DIGITAL LIBRARY
USE OF ADVANCED NATURAL LANGUAGE PROCESSING TECHNIQUES FOR THE AUTOMATIC RECOMMENDATION OF REINFORCEMENT ACTIVITIES
Universidad Nacional de Educación a Distancia (SPAIN)
About this paper:
Appears in: INTED2021 Proceedings
Publication year: 2021
Pages: 5699-5705
ISBN: 978-84-09-27666-0
ISSN: 2340-1079
doi: 10.21125/inted.2021.1148
Conference name: 15th International Technology, Education and Development Conference
Dates: 8-9 March, 2021
Location: Online Conference
Abstract:
Personalized learning is emerging as one of the most effective instruments for academic success, especially in e-learning environment. It brings learners more flexibility, effectivity, adaptation, engagement and motivation. A good mechanism to adapt both the study materials and the reinforcement activities to the individual needs of the students is the personalized recommendation based on the questions, doubts and concerns expressed by the students themselves.

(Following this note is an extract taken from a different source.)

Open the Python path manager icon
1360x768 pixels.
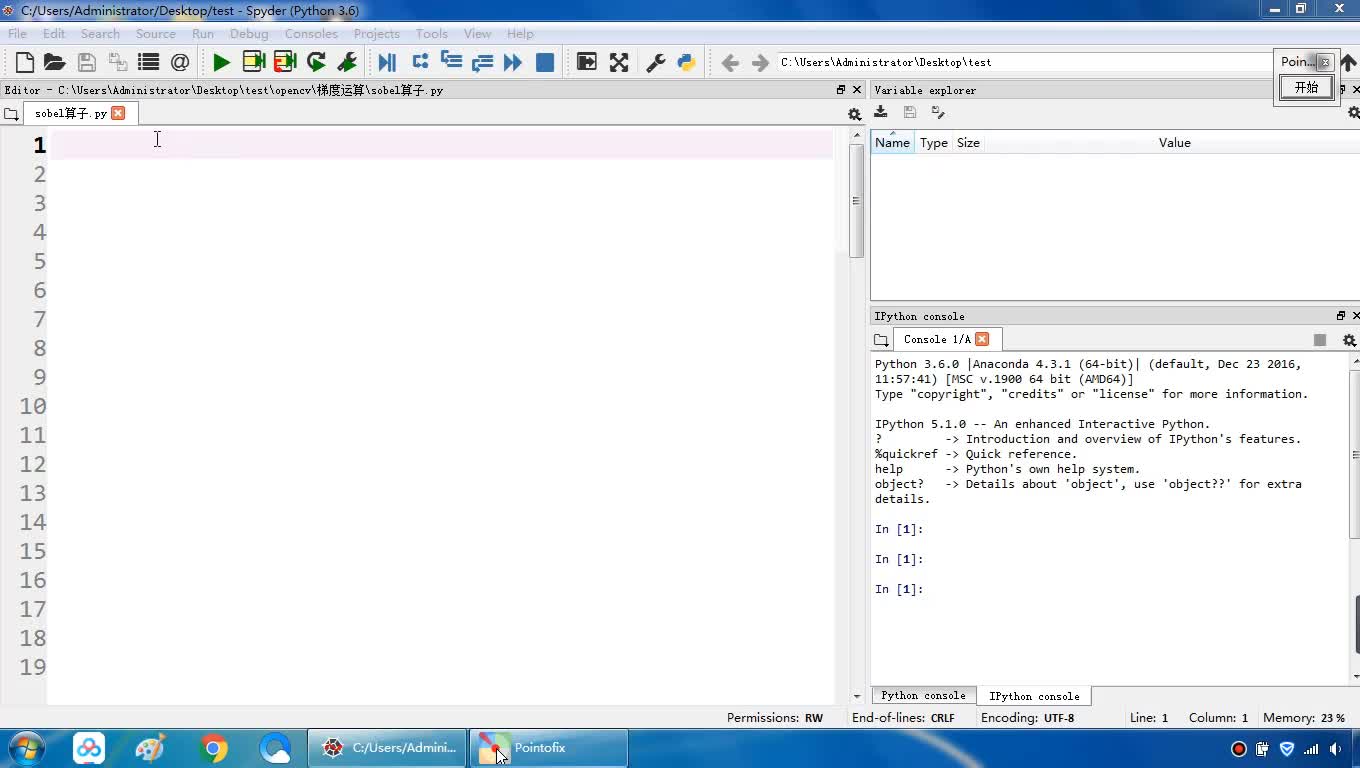click(686, 63)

In this work, we propose the use of advanced natural language processing techniques for the design and implementation of a recommender that will provide students with aditional activities to reinforce the study of the elements or topics that have raised some type of difficulty in their preparation. Given a query posed by a student in the forum facility of the e-learning environment about a given concept, our system will recommend her exercises from a repository to practice and improve understanding of such concept. To this end, we have developed a content-based recommendation system which makes use of an algorithm capable of extracting, with high precision, the keywords (key phrases) that describe the topics or concepts in the student question and those present in the reinforcement activities. The recommender takes into account the similarity of the concepts extracted from the student’s and those covered in a database of exercises to recommend those that best meet the student’s need.

Previous works have proposed the automatic recommendation of contents and activities in e-learning settings. However, such works build their recommedations on the information from the student profiles, such as past actions taken, activities already accomplished and results achieved in previous tests or activities. In contrast, our recommender does not make use of any previous information about the student, and therefore, it does not face the cold start problem.

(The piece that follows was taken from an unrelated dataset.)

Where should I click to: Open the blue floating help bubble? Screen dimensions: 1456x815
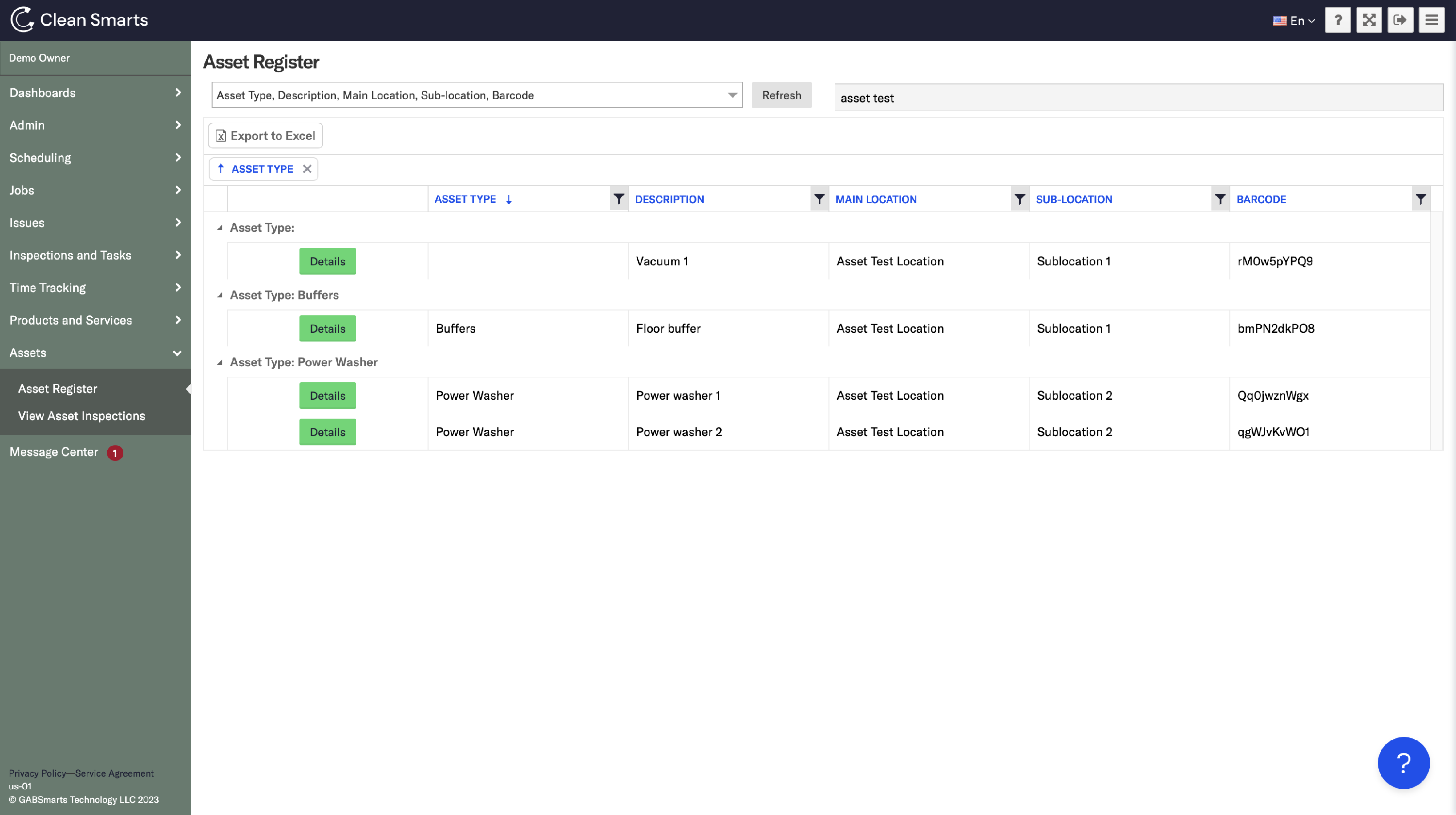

Our hypothesis, which will be evaluated both quantitatively and qualitatively, is that the personalized recommendation of reinforcement materials to expand and strengthen the concepts studied in a course, will be of great help for students and will, predictably, translate into an improvement of the learning results, while alleviating the workload of the teaching team, by reducing the need of answering questions that are frequently repeated.

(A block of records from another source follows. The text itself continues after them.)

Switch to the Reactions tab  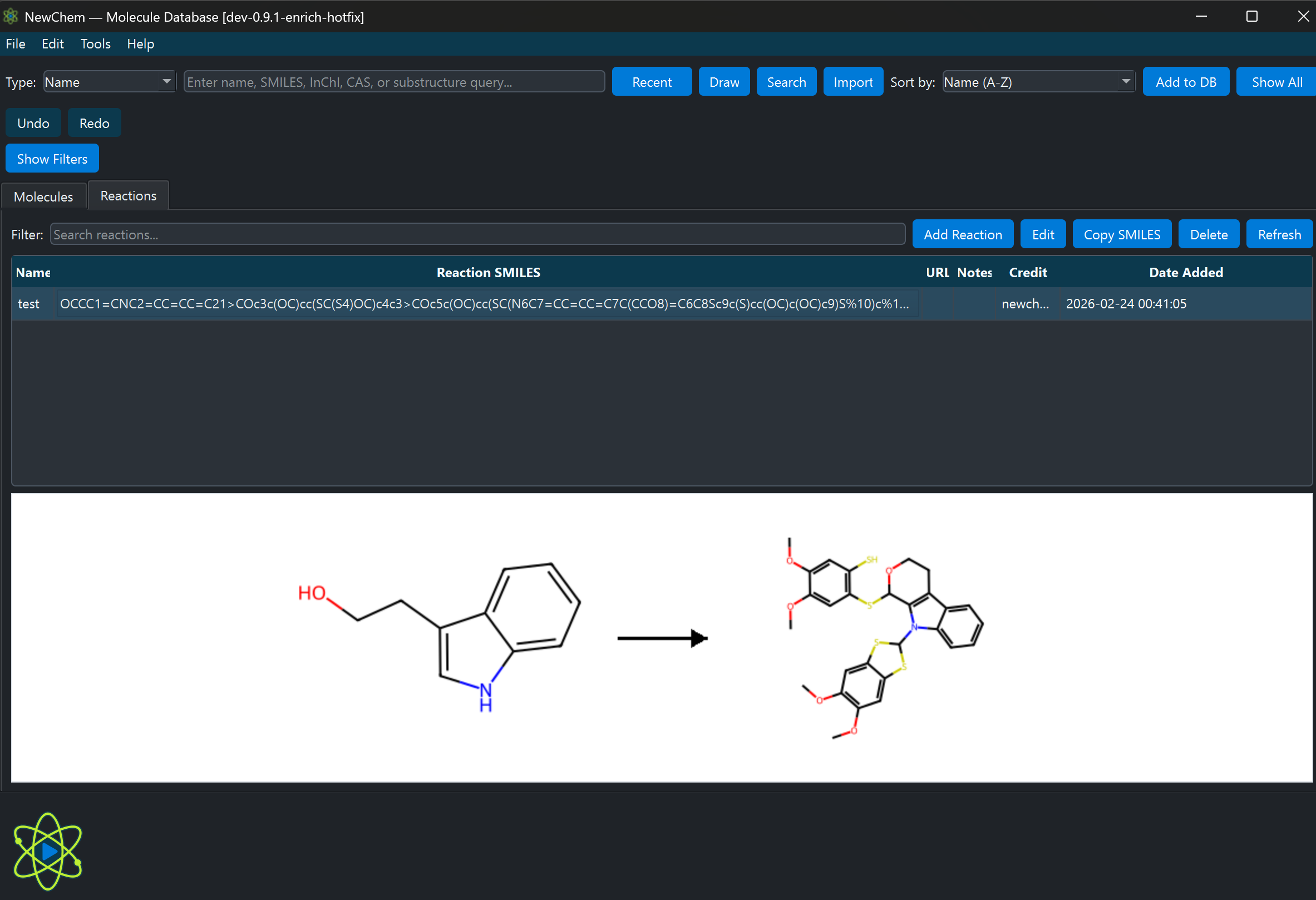pyautogui.click(x=128, y=195)
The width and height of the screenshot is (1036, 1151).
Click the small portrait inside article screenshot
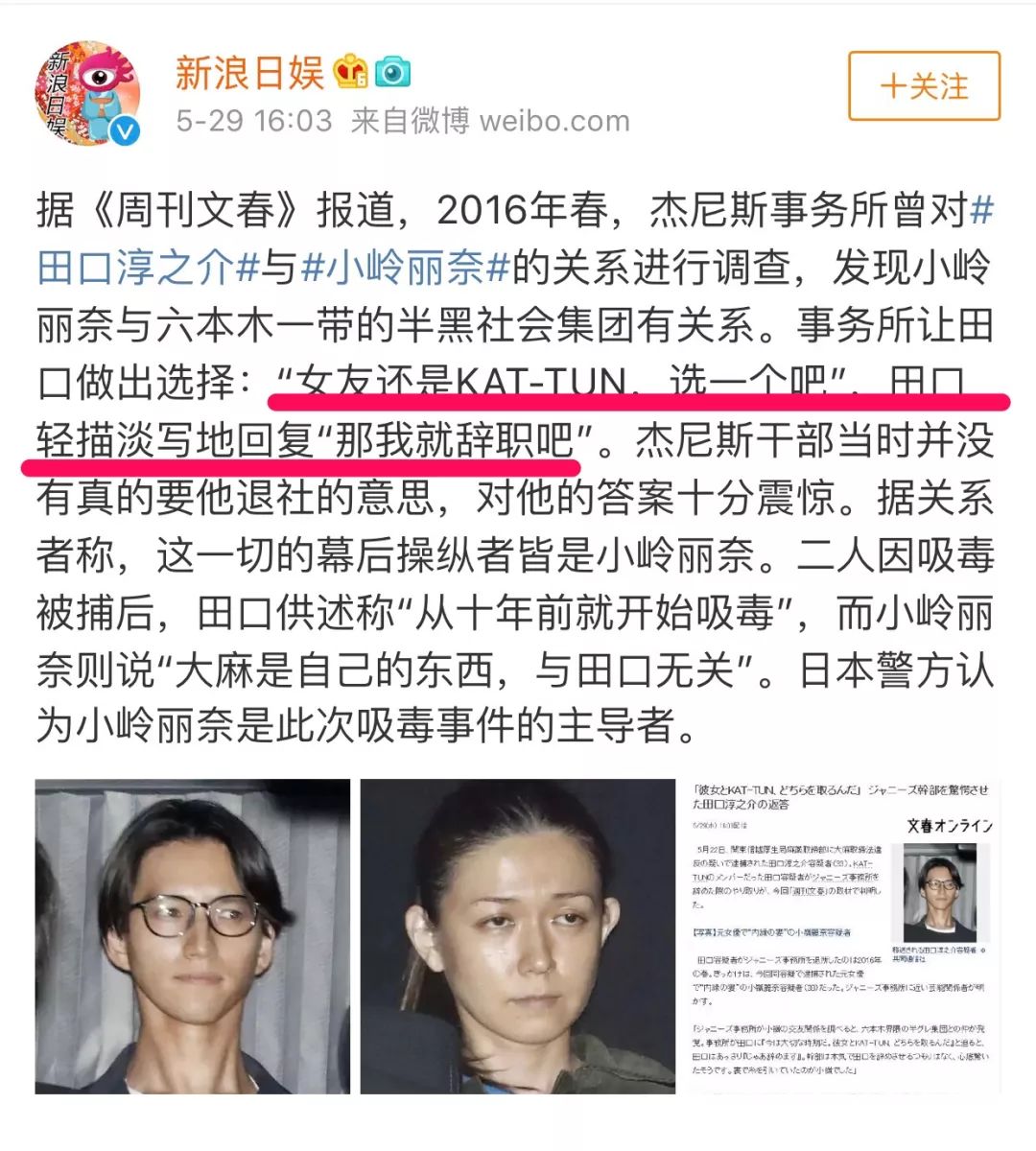click(940, 892)
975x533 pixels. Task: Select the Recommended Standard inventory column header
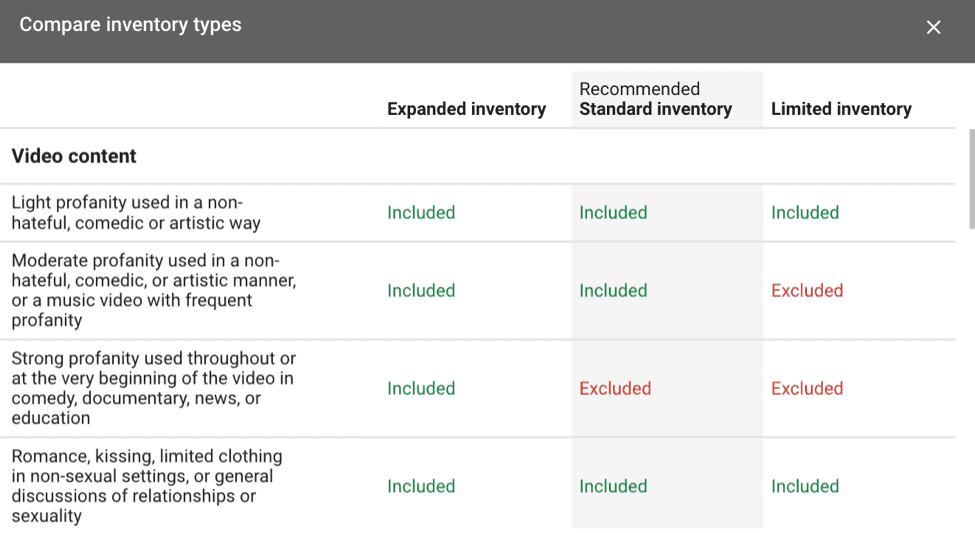(655, 99)
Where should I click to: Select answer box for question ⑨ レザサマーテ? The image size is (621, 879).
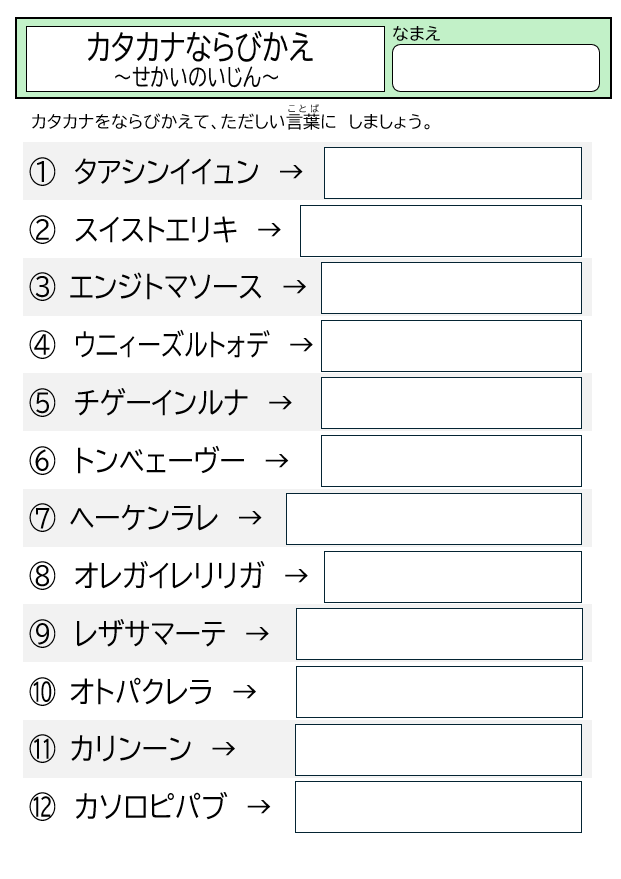point(439,634)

Finally, we present an application of the recomender to a course related to the study of algorithms and advanced data structures. This is a key field in Computer Science degrees and one of the most difficult, so that improvements in this course may have a great impact on the students' perception and satisfaction. Moreover, since these subjects are usually taught in the first years of computer science degrees, they are crucial when it comes to reducing dropouts and improving degree indicators.
Keywords:
Reinforcement activities, distance education, recommenders, natural language processing.